He was Captain of the Harvard football team, held that school’s record in the 220 yard dash for forty years and was a member of the Crimson Football Hall of Fame. He commanded a PT boat in the Pacific during World War II and won a Silver Star for bravery. He was elected a Massachusetts Congressman in 1954 and during the Cuban Missle Crisis in 1961, he was called to the White House to help his best friend, President John Kennedy deal with the crisis. Was there anything he wasn’t good at? Well according to former Amsterdam Rugmaker business manager Spencer Fitzgerald, Torbert “Torby” MacDonald had real trouble catching high fly balls, especially at night under the lights when he played in the outfield for the Class C Yankee affiliate back during the summers of 1940 and ’41. MacDonald’s Rugmaker manager, Eddie Sawyer concurred and even suggested that his Ivy League outfielder should have probably worn a helmet in the outfield because of his inability to track high fly balls. I came across both these observations about MacDonald in Amsterdam native David Pietrusza’s excellent book “Baseball’s Canadian-American League,”

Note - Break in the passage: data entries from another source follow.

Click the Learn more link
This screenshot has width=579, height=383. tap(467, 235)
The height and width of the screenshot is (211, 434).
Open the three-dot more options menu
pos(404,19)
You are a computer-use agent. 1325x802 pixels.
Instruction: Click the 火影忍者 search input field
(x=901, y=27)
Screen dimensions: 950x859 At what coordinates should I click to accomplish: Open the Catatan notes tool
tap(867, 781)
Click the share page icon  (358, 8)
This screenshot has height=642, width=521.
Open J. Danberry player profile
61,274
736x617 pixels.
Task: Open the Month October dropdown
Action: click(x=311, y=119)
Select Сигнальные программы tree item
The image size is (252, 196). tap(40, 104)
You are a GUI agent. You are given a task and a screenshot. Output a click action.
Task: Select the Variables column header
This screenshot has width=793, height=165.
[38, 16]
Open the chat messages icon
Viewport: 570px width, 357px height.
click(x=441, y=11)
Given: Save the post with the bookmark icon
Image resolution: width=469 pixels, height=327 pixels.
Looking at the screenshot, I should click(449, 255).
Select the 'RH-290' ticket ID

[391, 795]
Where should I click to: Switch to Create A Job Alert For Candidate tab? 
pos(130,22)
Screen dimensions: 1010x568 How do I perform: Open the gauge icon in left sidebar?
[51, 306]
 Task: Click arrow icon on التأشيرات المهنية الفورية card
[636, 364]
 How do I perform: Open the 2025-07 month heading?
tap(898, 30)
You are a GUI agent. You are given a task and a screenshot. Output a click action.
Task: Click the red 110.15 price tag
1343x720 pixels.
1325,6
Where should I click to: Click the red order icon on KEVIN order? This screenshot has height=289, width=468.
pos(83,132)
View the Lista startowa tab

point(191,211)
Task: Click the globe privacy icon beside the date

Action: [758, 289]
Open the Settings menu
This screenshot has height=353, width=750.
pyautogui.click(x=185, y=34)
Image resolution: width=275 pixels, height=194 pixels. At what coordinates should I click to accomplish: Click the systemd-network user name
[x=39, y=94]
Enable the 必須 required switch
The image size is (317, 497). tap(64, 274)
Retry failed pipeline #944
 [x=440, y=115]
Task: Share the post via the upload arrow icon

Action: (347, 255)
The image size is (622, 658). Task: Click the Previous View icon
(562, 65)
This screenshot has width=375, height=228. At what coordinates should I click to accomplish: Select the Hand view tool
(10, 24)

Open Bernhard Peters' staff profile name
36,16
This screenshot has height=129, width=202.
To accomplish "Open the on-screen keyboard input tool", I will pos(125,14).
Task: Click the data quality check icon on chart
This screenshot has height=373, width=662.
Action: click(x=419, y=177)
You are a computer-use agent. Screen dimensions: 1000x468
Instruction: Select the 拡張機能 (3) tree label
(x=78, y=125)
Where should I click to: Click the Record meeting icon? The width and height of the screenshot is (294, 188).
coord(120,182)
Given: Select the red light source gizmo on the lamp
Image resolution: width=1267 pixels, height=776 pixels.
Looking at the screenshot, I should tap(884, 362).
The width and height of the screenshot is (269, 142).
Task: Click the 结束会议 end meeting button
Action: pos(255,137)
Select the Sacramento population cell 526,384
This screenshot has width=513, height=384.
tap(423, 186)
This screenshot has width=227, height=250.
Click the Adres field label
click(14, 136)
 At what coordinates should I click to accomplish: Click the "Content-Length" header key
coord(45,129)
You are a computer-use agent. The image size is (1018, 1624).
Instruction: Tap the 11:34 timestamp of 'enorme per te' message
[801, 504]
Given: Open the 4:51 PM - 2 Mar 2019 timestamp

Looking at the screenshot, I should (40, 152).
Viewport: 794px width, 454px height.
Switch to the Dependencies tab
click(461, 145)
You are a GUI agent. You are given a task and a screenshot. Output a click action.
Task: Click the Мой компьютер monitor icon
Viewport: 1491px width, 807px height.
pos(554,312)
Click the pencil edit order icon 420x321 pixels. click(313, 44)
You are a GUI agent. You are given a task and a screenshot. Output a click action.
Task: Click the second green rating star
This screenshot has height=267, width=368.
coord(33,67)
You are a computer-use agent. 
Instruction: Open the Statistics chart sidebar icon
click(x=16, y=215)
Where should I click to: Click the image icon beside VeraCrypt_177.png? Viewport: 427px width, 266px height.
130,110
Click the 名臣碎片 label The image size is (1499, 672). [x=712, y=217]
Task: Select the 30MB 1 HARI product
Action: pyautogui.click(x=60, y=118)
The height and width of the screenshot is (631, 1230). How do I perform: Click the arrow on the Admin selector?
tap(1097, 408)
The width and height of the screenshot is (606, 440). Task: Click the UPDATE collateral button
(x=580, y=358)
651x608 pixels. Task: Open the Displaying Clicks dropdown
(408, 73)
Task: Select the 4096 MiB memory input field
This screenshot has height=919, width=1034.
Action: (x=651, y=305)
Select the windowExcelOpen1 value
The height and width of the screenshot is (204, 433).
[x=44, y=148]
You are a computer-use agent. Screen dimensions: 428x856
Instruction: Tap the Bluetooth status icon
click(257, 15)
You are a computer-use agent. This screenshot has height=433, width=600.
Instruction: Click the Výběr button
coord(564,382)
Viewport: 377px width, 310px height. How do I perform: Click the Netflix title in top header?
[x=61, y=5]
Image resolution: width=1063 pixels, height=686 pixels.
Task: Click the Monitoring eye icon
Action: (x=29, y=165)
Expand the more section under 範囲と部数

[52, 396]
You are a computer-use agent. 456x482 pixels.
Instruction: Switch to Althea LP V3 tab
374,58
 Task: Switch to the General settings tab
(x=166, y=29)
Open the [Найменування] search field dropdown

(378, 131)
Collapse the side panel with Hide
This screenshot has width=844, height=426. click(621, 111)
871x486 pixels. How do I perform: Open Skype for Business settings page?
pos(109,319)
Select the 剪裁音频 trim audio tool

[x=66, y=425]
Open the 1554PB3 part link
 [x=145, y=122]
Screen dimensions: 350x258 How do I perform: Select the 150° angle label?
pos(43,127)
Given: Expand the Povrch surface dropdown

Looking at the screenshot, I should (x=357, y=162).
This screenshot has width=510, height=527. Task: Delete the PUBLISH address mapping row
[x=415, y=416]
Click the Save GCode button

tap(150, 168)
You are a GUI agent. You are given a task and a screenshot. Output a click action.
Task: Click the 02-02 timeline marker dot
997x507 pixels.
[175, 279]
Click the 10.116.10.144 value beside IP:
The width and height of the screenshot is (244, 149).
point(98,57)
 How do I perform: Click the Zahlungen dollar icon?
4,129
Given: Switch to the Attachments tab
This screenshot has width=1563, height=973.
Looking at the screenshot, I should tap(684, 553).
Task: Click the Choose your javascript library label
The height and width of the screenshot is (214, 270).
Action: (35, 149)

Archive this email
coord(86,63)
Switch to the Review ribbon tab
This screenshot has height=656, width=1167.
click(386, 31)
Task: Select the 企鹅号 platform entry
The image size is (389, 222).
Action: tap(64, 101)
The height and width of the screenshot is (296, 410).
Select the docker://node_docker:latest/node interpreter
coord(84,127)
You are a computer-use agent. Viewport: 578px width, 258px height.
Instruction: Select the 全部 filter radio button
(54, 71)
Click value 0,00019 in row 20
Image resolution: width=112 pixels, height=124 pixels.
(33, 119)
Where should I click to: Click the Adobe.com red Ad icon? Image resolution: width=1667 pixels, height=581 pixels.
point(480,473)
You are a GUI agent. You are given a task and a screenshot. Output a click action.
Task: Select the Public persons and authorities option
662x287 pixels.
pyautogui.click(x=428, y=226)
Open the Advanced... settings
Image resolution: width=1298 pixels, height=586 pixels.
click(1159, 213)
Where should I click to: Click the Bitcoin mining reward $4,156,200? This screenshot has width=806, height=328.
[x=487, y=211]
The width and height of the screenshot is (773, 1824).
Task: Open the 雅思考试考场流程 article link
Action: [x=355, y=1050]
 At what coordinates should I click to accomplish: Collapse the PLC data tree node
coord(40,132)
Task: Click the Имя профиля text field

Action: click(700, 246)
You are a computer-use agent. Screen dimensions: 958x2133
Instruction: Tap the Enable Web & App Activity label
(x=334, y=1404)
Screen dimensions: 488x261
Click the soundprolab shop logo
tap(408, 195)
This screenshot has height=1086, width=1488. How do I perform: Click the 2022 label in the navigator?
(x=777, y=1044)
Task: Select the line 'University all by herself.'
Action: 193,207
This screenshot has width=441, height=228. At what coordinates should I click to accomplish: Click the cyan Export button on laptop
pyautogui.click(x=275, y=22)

MacDonald’s amazing life story began on June 6, 1916 when he was born in Everett, Massachusetts. He grew up in a middle class family. An outstanding student athlete, he was able to get himself into an exclusive prep school and then Harvard, where he roomed and played football with the future President, beginning an incredibly close friendship that would continue until Kennedy was gunned down in Dallas. He was an usher at Kennedy’s wedding, served as the Godfather at John Kennedy Jr.’s baptism and was an honorary pallbearer at the President’s funeral.
After his WWII service in the Navy, Macdonald returned to Harvard and got his law degree, got deeply involved in labor relations law and Democratic Party politics. He won election to the US House of Representatives in 1954 and served until January of 1976. During a portion of his time in Congress he served as Democratic Whip. Two major pieces of legislation he championed were the Public Broadcasting Act of 1967 and the “sports blackout bill” which forced professional team owners in every sport to televise games that were sold out. He was stricken with a fatal stroke in 1976.